*WHAT YOU SHOULD DO*.
Go to the line containing "Click the Girona FC crest icon" and retype it and every later line exactly as written, up to the last line of the entries. Keep pictures out.

►

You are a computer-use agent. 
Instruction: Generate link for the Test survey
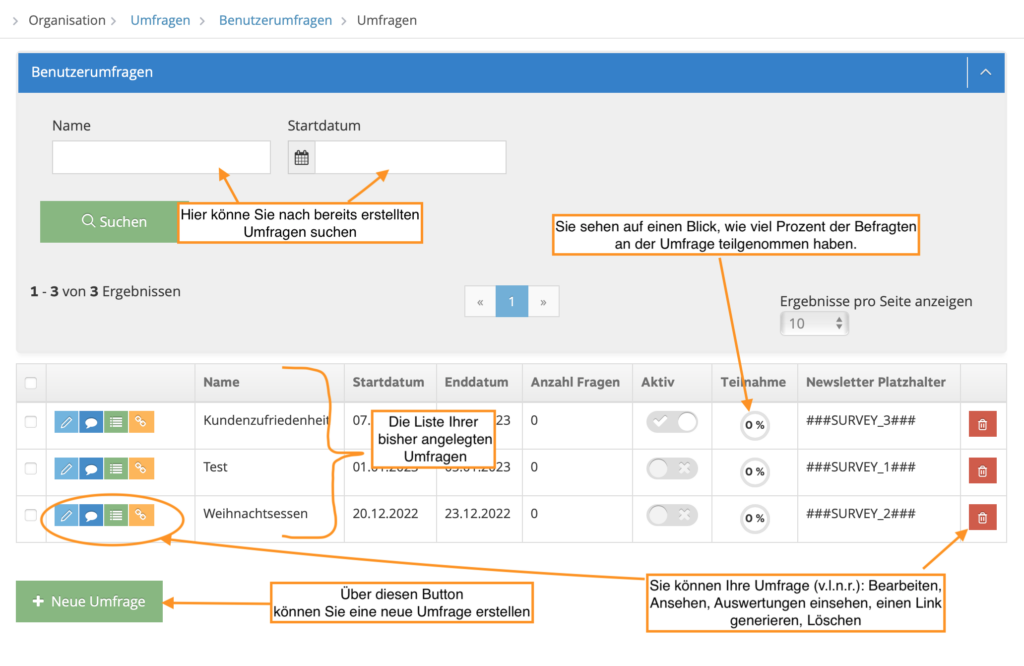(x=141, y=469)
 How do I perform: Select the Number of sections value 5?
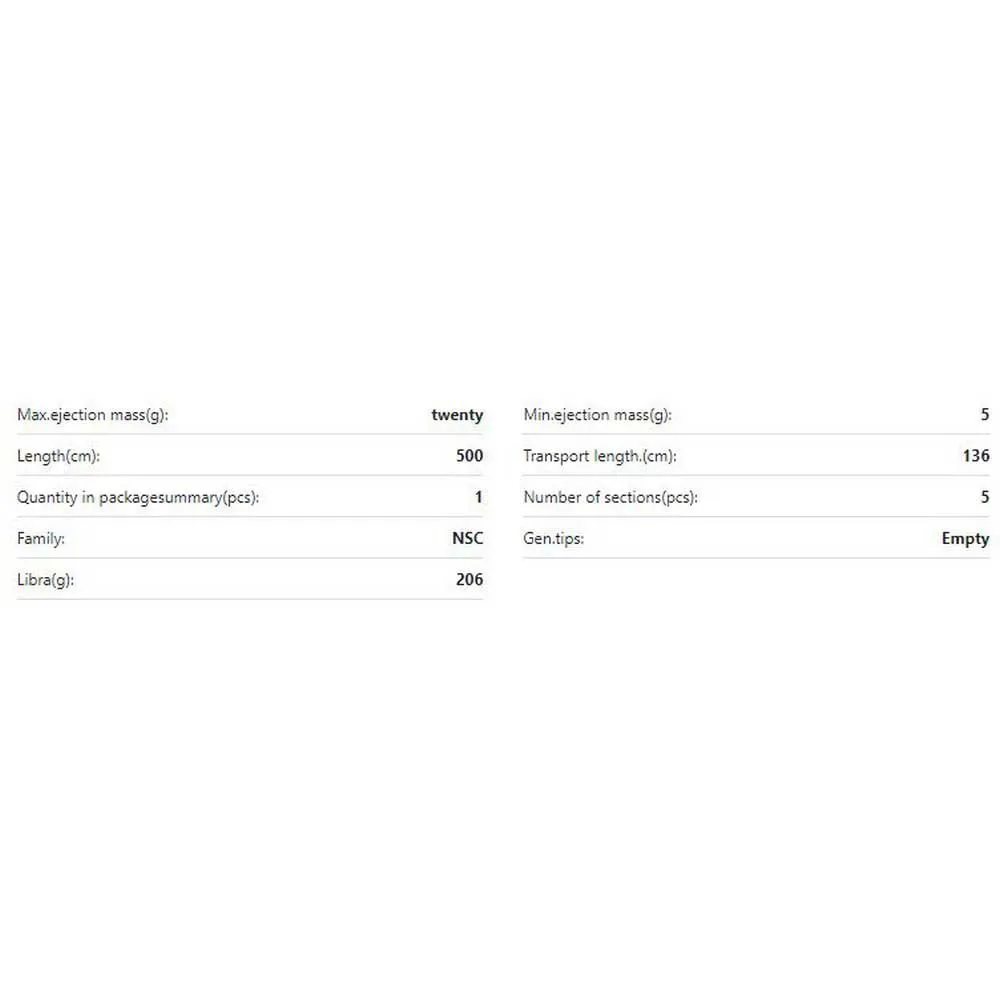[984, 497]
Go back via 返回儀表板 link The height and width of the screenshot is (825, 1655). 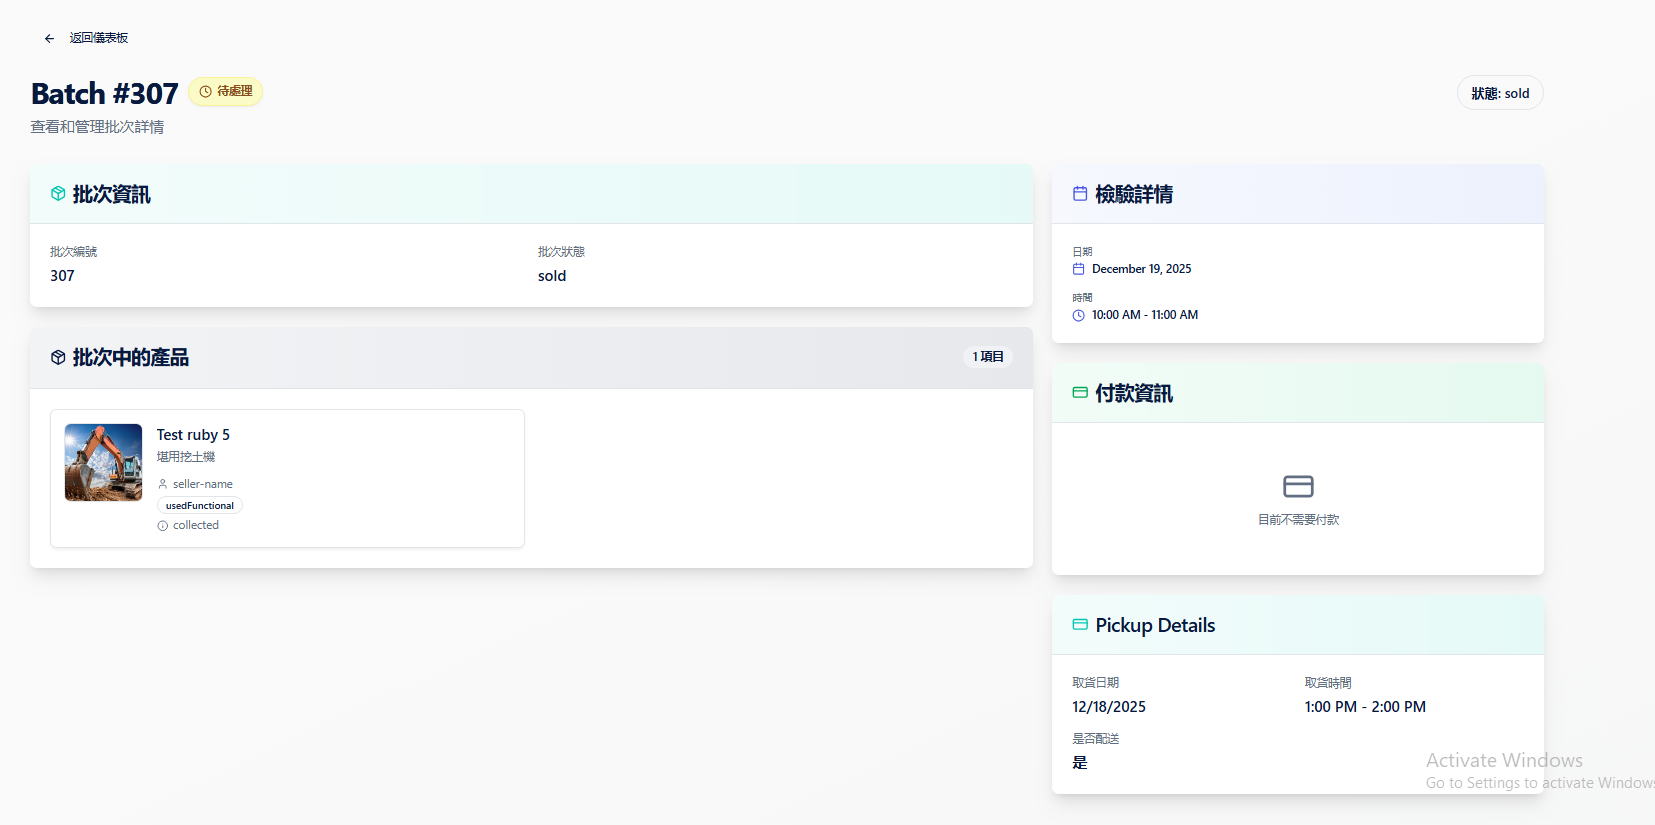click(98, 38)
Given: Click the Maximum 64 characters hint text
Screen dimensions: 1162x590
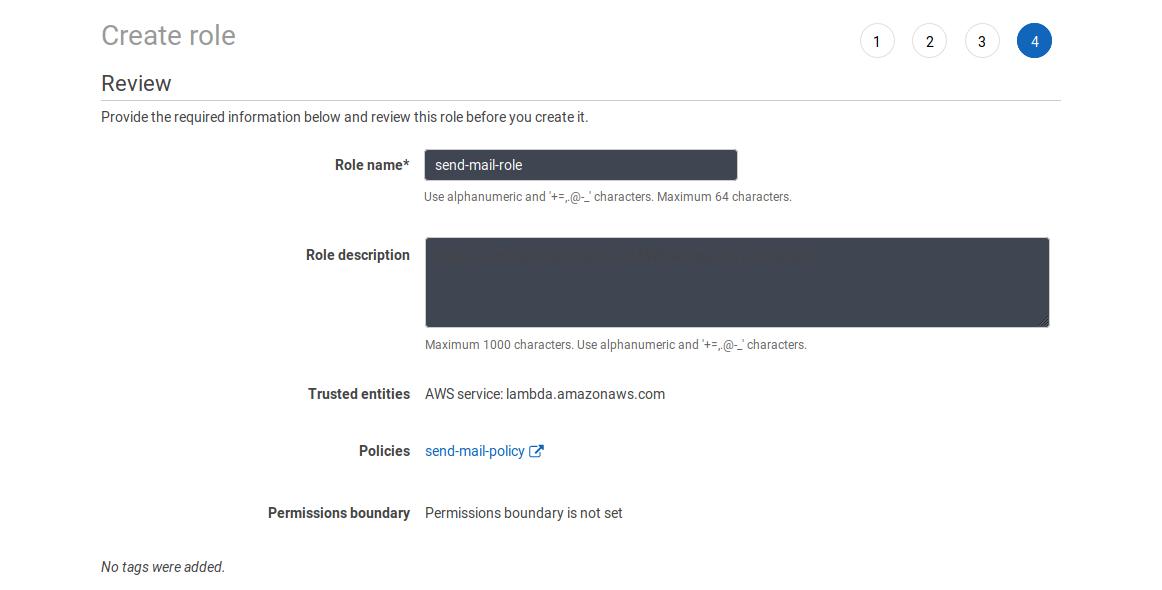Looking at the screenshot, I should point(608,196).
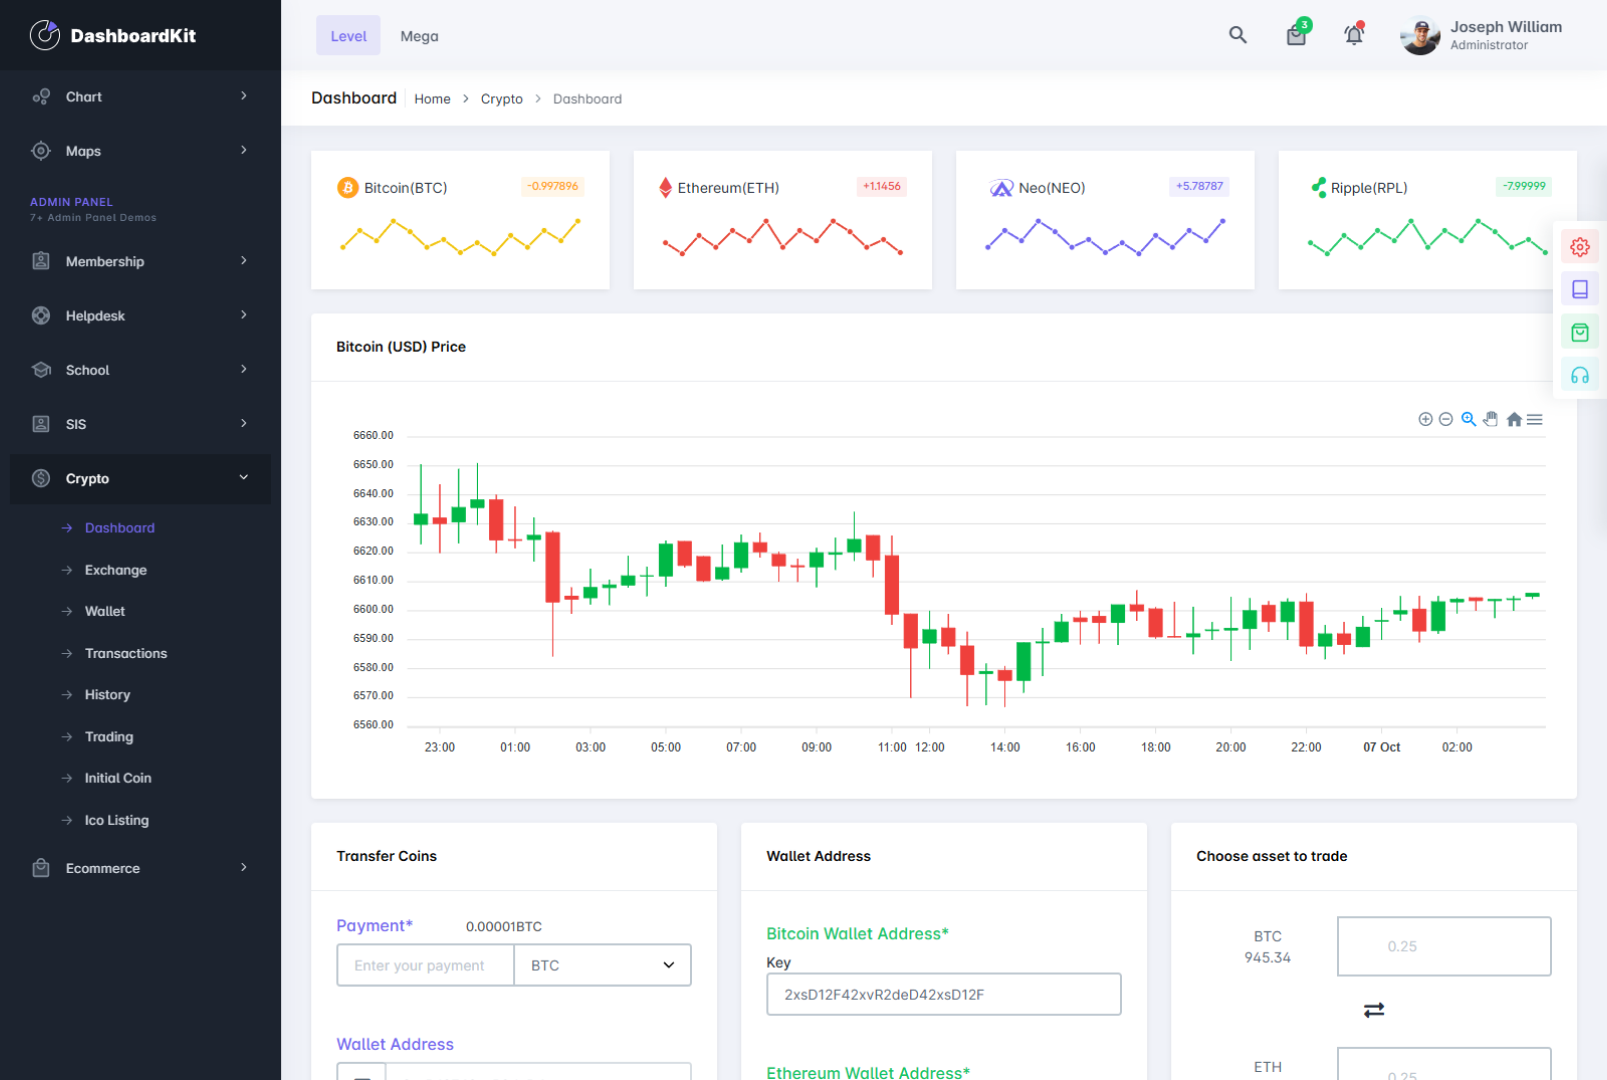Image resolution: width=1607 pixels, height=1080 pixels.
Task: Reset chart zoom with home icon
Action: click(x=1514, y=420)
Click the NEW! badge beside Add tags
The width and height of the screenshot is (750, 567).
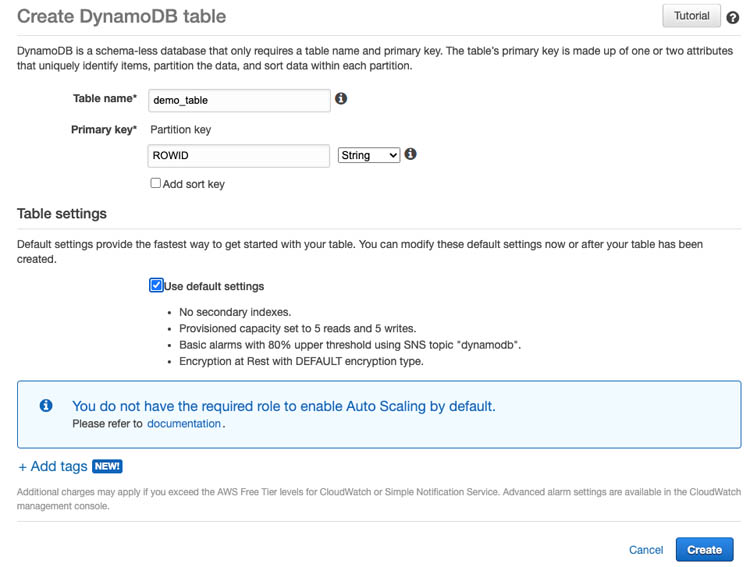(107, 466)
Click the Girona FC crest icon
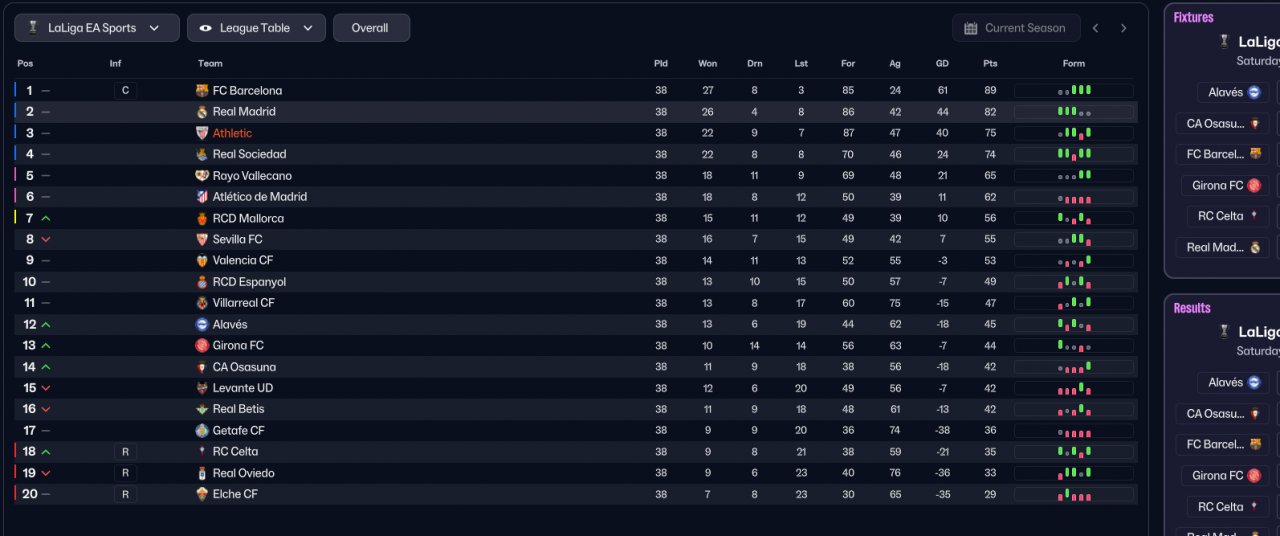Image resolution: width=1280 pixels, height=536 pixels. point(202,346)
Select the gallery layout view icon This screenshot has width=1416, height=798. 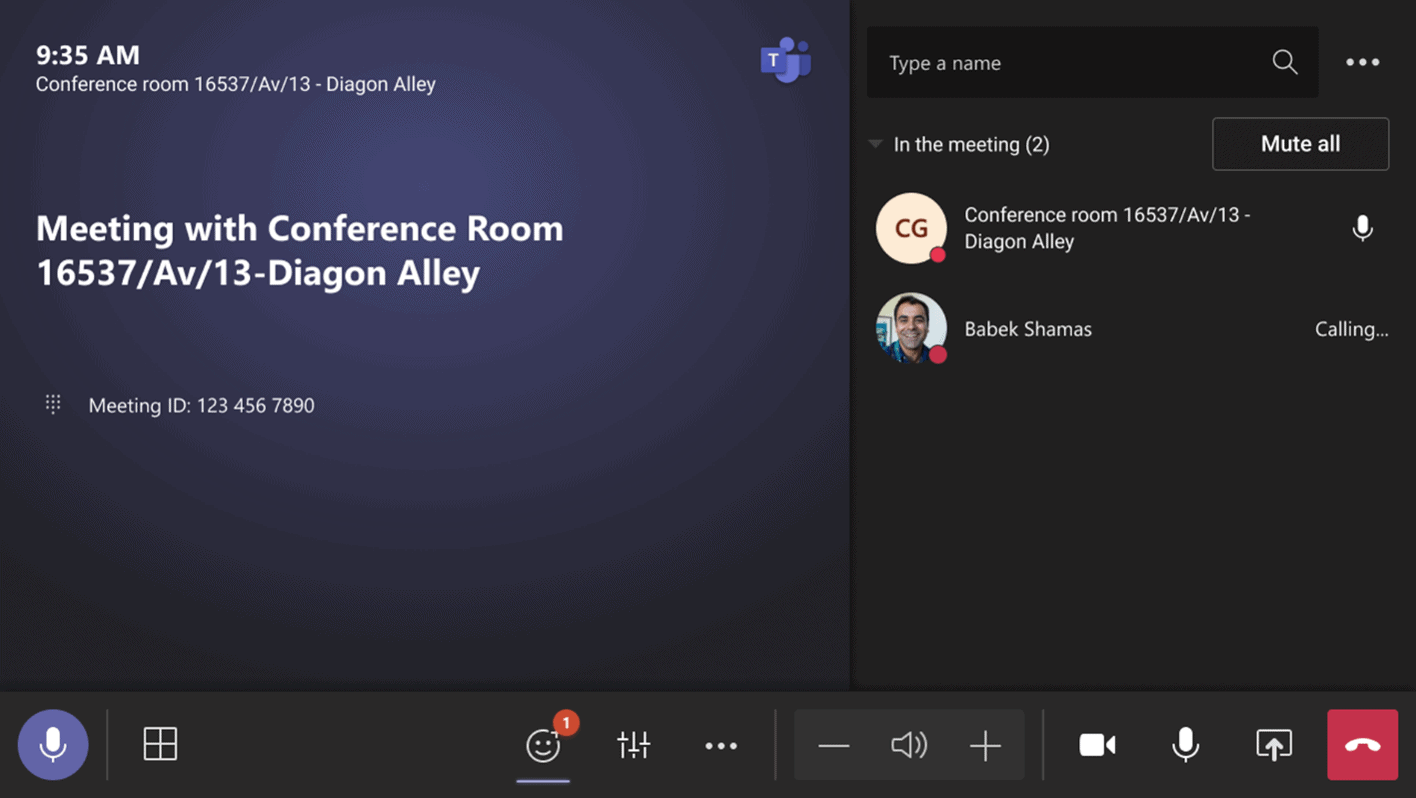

◄

*SOLUTION BELOW*.
Click the Girona FC crest icon
Image resolution: width=1280 pixels, height=536 pixels. point(202,346)
Select the gallery layout view icon This screenshot has width=1416, height=798. 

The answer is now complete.